— Source material —

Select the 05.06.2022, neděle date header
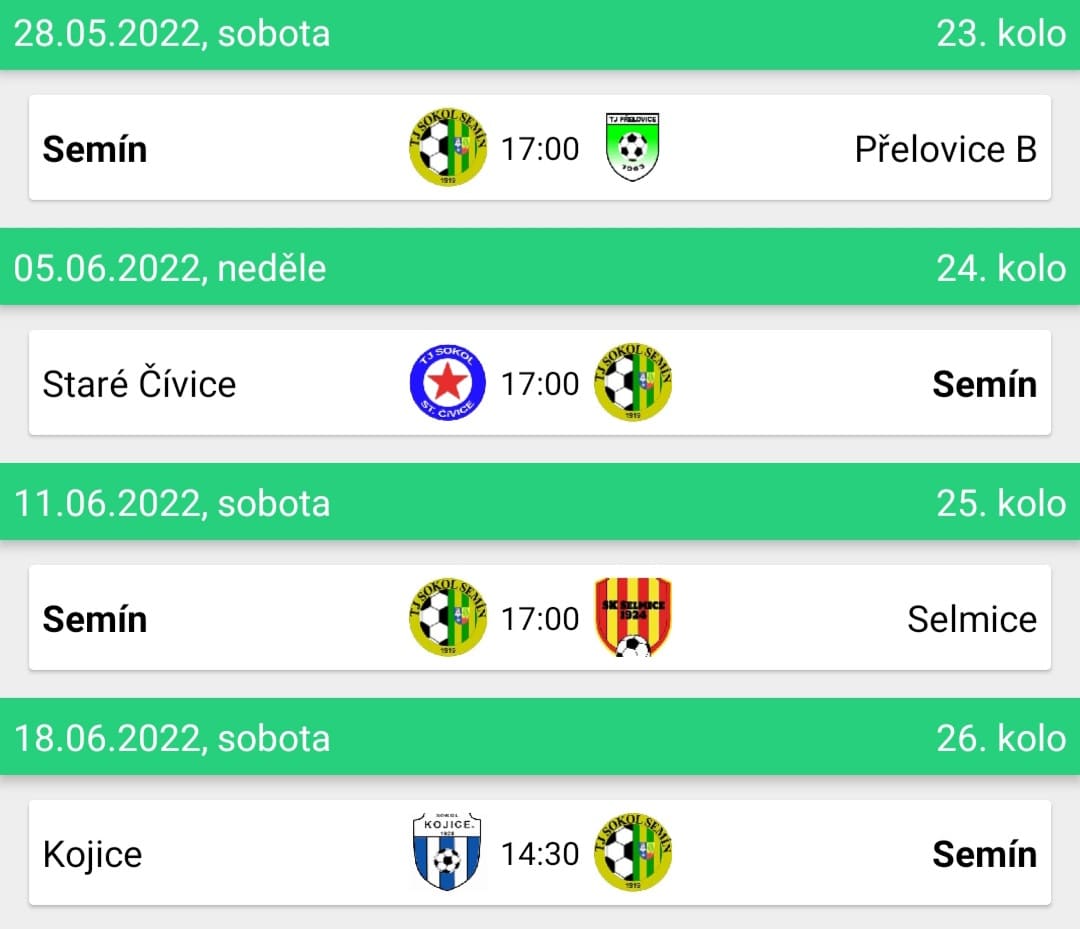Viewport: 1080px width, 929px height. [x=169, y=268]
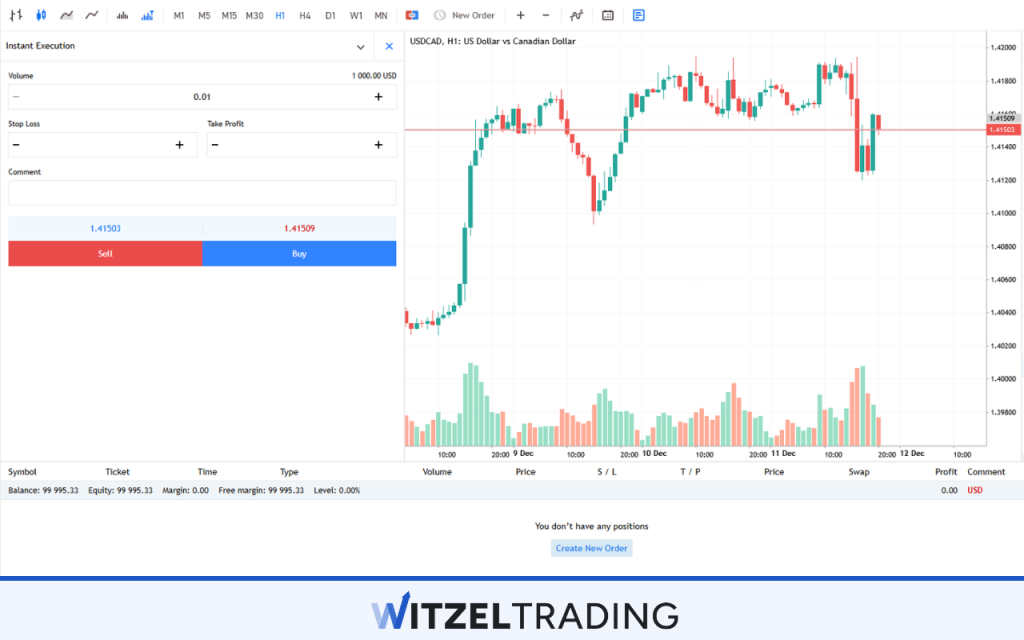Open the trade journal icon on the right
This screenshot has width=1024, height=640.
[x=637, y=15]
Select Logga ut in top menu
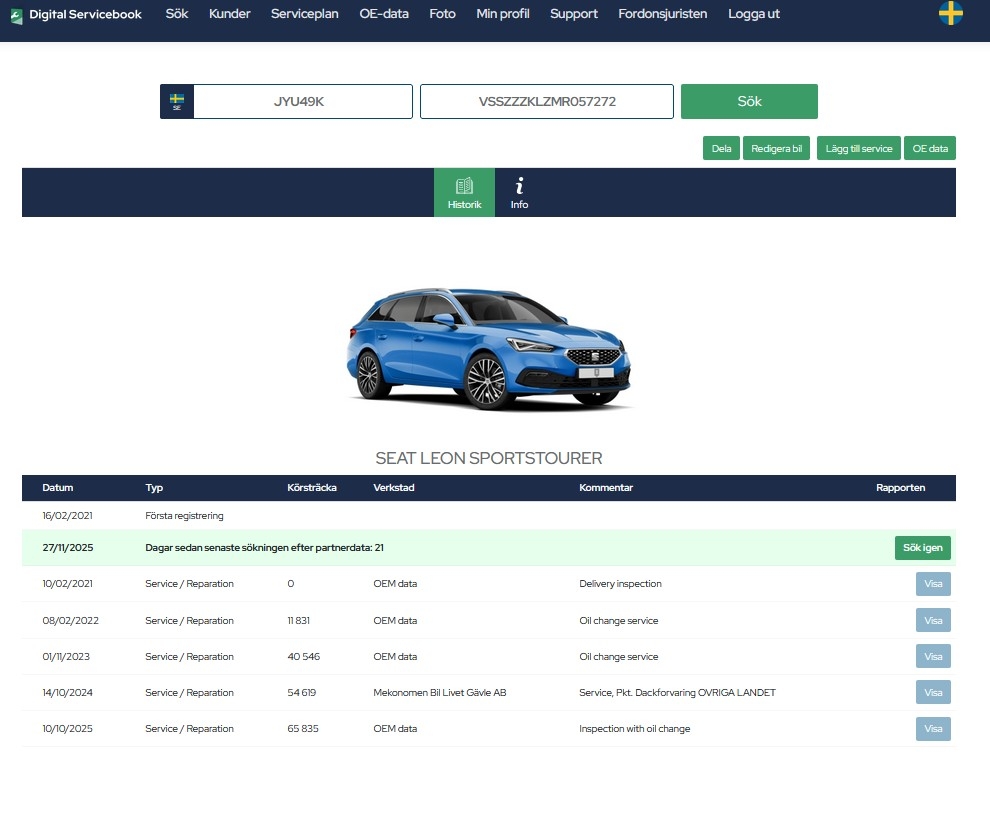 click(754, 14)
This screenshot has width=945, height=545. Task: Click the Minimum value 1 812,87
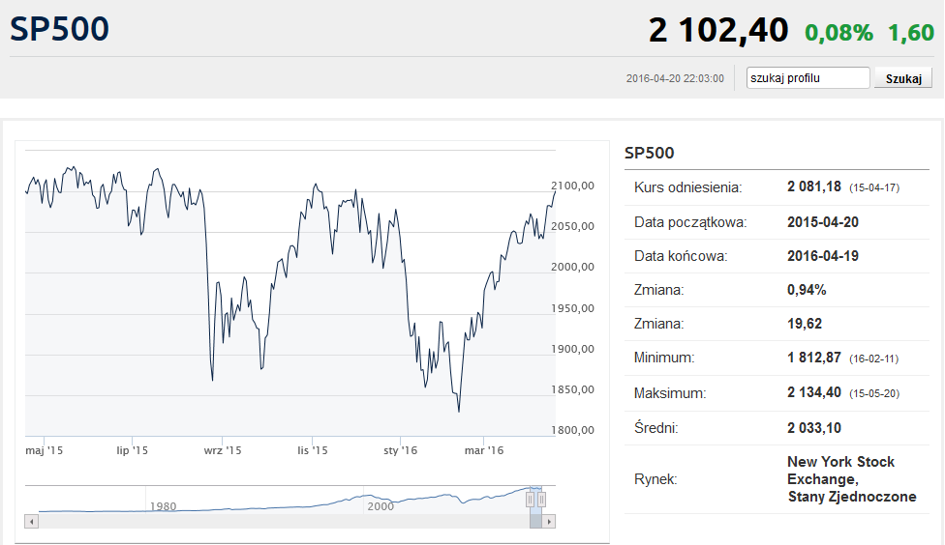pos(814,358)
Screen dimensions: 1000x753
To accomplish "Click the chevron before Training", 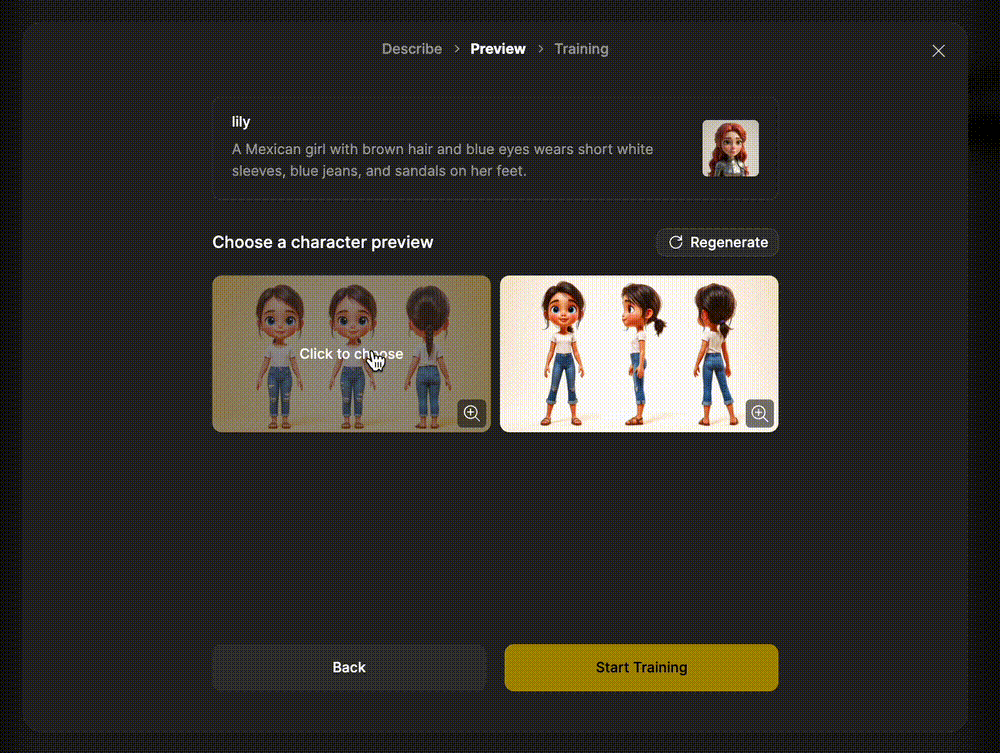I will point(540,49).
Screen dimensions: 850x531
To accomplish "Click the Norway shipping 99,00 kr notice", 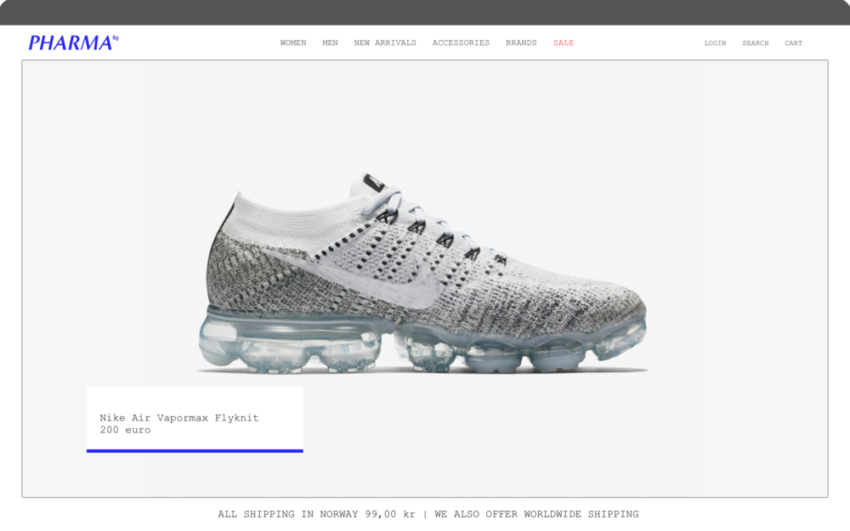I will 316,514.
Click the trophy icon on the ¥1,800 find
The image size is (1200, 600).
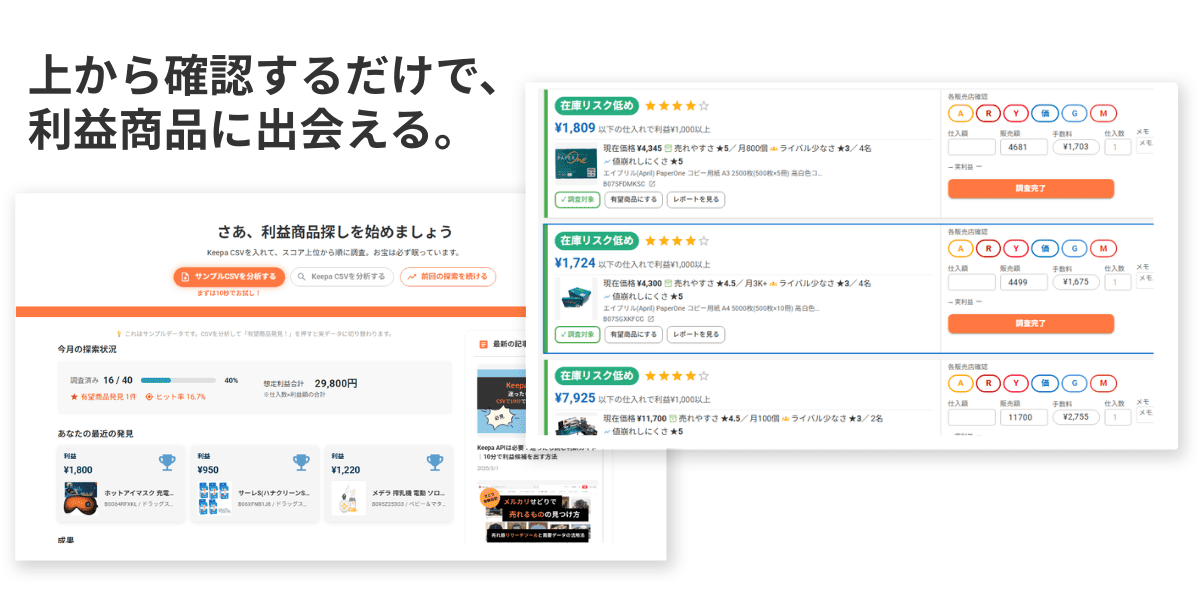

— Prompt —
Every line holding the string "dimensions" should be copied here, so please find those lines in the data.

— Result —
Screen dimensions: 1000x753
Screen dimensions: 850x531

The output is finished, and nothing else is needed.